Ikoria: Lair of Behemoths
- Released: April 17, 2020 (Asia) May 15, 2020 (rest of world)
- Size: 274 cards
- Development code: Cricket
- Expansion code: IKO
| ← Theros Beyond Death | Zendikar Rising → |

= Ikoria: Lair of Behemoths =

Magic: The Gathering expansion set

Ikoria: Lair of Behemoths is a Magic: The Gathering expansion set. It is not part of block. The sets development codename is "Cricket", and its expansion code is IKO. The set was released on April 17, 2020 in Asia and on May 15, 2020 in the rest of the world. The release date of the set was delayed due to the COVID-19 pandemic.

== Themes ==
Ikoria: Lair of Behemoths takes place in a world full of monsters and is about "building your own monsters". The plane of Ikoria "combines elements of Shards of Alara and Zendikar (and a bit of Khans of Tarkir) while adding its own spin for a unique identity. [...] This plane is largely untamed and home to strong mana and it is divided into five biomes. Humanity is on the fringes, living in a few fortress-like cities or living in rugged survivalist camps, Zendikar-style. Ikoria's wild terrain is dominated by the monsters, who rampage unchecked. [...] In terms of both the lore and the cards, humans are on the fringes and the best they can do is either try to tame the smaller beasts or simply stay out of their way. [...] The civilized beings are more prey than predator and they have to learn to live in a world that doesn't favor them".

This set has a bottom-up design "with a flexible and popular theme: multicolor matters"; "the bottom-up design model takes place when Wizards decides on a mechanical theme for the set (usually a broad one) and designs an in-universe setting with that gameplay theme in mind. [...] Ikoria: Lair of Behemoths also focused on wedges, but in the lore, this was a world of giant mutant monsters, not feuding clans".

#### Extracted information:
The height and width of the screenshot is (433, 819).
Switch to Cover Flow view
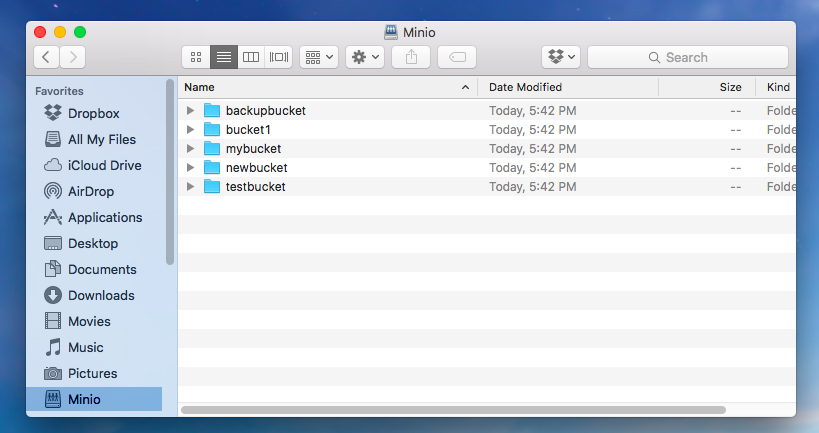coord(279,57)
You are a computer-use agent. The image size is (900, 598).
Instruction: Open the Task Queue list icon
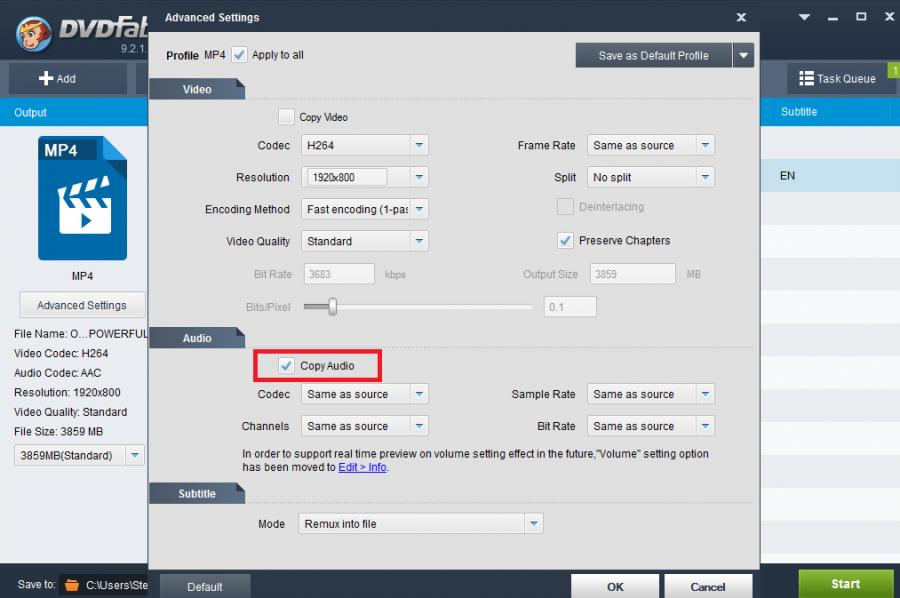tap(806, 78)
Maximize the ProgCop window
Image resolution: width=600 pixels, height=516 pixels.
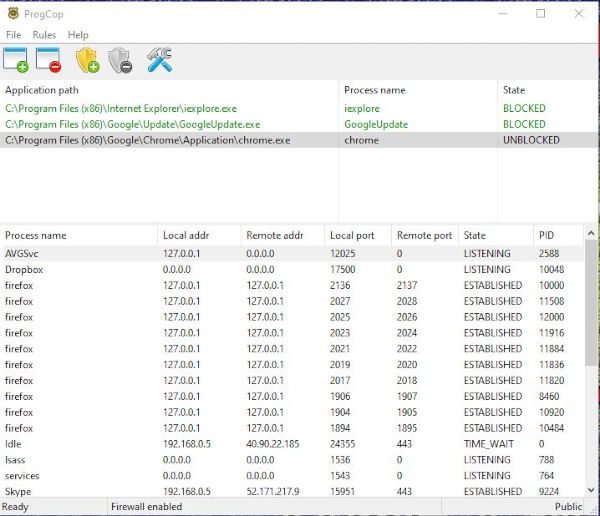540,14
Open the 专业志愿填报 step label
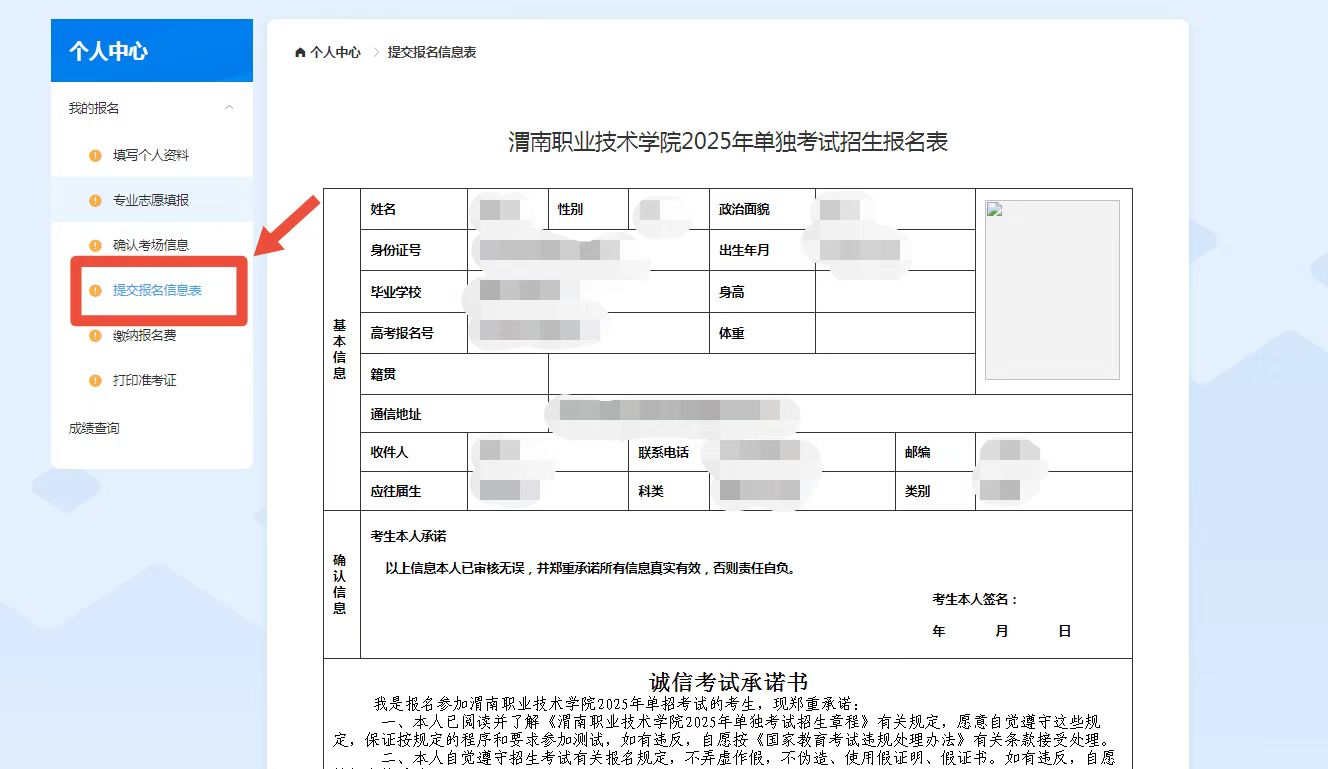The image size is (1328, 769). (151, 200)
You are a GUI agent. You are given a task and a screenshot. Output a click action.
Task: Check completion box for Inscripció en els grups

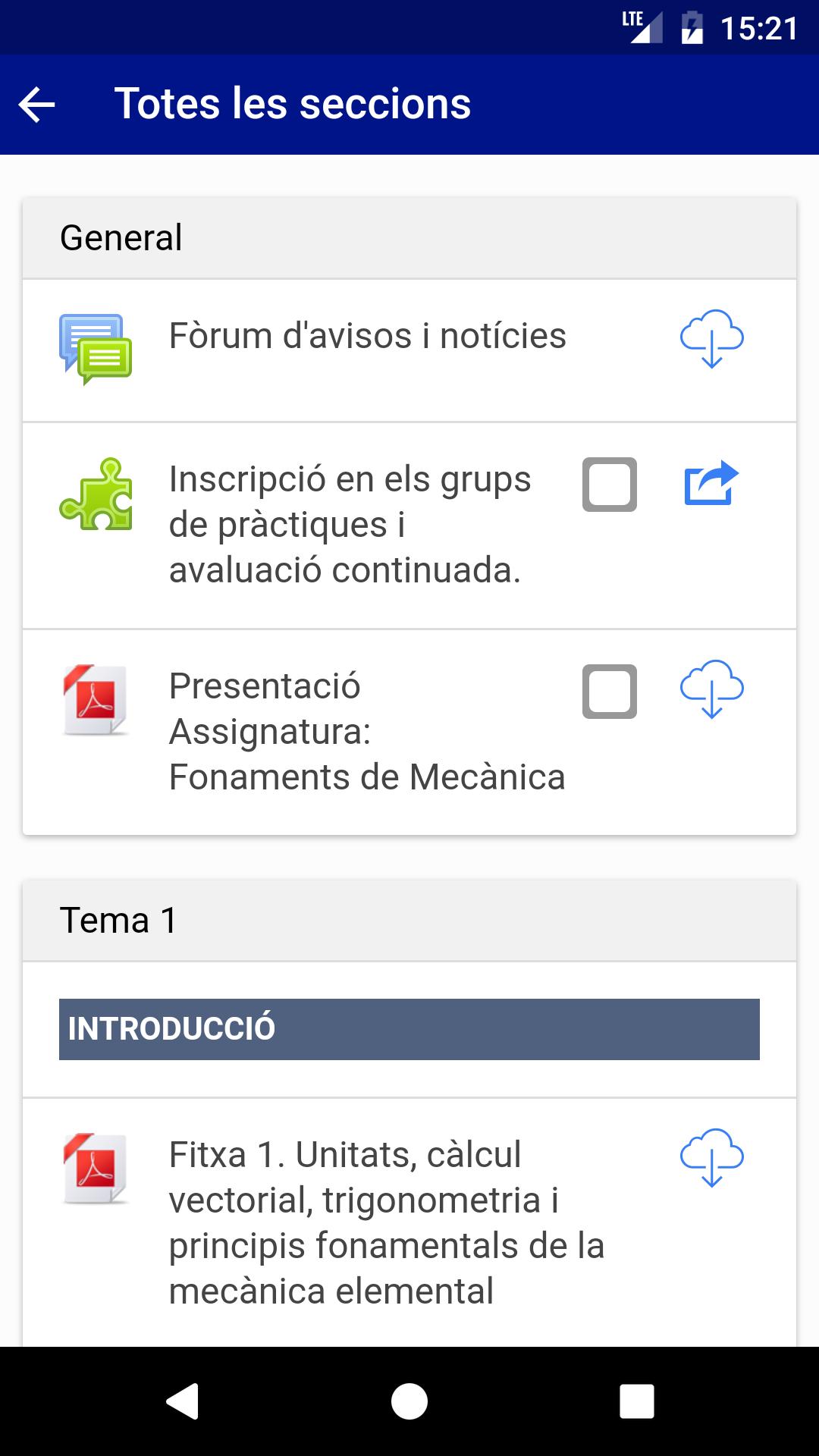pos(610,485)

#### What this task involves:
Answer these from the Ikoria text:
1. What was the set's development codename?
2. Into how many biomes is the plane of Ikoria divided?
3. What kind of design does the set have?

#### Output below:
1. Cricket
2. Five
3. A bottom-up design